(Data in this exercise Opens)

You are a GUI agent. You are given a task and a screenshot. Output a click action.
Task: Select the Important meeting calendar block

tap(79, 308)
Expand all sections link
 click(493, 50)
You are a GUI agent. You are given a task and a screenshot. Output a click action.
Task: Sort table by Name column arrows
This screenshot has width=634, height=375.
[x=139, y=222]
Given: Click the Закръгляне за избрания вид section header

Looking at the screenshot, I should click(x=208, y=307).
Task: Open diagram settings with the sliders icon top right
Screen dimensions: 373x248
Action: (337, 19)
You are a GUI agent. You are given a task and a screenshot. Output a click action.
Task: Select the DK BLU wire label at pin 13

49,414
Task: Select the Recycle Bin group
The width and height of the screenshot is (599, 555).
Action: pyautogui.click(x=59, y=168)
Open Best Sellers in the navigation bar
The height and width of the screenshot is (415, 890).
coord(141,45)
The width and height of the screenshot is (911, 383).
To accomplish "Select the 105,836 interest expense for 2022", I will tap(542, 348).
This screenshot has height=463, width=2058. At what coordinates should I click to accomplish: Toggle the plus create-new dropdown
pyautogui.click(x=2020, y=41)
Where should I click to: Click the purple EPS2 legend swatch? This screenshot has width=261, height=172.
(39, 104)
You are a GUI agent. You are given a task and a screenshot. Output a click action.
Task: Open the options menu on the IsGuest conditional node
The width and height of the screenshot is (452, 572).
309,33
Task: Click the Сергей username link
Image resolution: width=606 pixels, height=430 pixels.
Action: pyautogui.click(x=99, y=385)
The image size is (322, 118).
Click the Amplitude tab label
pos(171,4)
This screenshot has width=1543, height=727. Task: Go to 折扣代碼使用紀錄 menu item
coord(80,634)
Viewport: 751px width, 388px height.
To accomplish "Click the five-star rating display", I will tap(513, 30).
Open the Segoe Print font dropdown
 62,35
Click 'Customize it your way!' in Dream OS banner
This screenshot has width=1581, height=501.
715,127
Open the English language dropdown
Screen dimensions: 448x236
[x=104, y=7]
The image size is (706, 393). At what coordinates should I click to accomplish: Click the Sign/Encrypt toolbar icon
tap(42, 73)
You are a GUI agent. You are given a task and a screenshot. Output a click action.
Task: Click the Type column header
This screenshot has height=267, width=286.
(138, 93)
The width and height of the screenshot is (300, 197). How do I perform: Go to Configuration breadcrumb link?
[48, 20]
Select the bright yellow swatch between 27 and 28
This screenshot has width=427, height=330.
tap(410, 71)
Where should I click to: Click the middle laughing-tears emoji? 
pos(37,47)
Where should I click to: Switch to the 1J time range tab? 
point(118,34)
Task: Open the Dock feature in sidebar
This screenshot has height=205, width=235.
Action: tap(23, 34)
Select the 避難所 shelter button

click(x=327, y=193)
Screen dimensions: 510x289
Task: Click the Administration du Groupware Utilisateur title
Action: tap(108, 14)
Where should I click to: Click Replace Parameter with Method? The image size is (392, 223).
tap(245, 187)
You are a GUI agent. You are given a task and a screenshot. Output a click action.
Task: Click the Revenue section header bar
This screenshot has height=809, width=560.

(Data in this exercise Closes)

**Task prompt:** Your answer must be the lines from the one containing "Where should I click to: Switch" through the last line of the entries, copied exactly, with no other lines.

**Task answer:**
Where should I click to: Switch to the 1J time range tab? 
point(118,34)
Task: Open the Dock feature in sidebar
This screenshot has height=205, width=235.
Action: tap(23, 34)
Select the 避難所 shelter button

click(x=327, y=193)
Screen dimensions: 510x289
Task: Click the Administration du Groupware Utilisateur title
Action: tap(108, 14)
Where should I click to: Click Replace Parameter with Method? The image size is (392, 223).
tap(245, 187)
You are a GUI agent. You are given a task and a screenshot. Output a click action.
Task: Click the Revenue section header bar
This screenshot has height=809, width=560.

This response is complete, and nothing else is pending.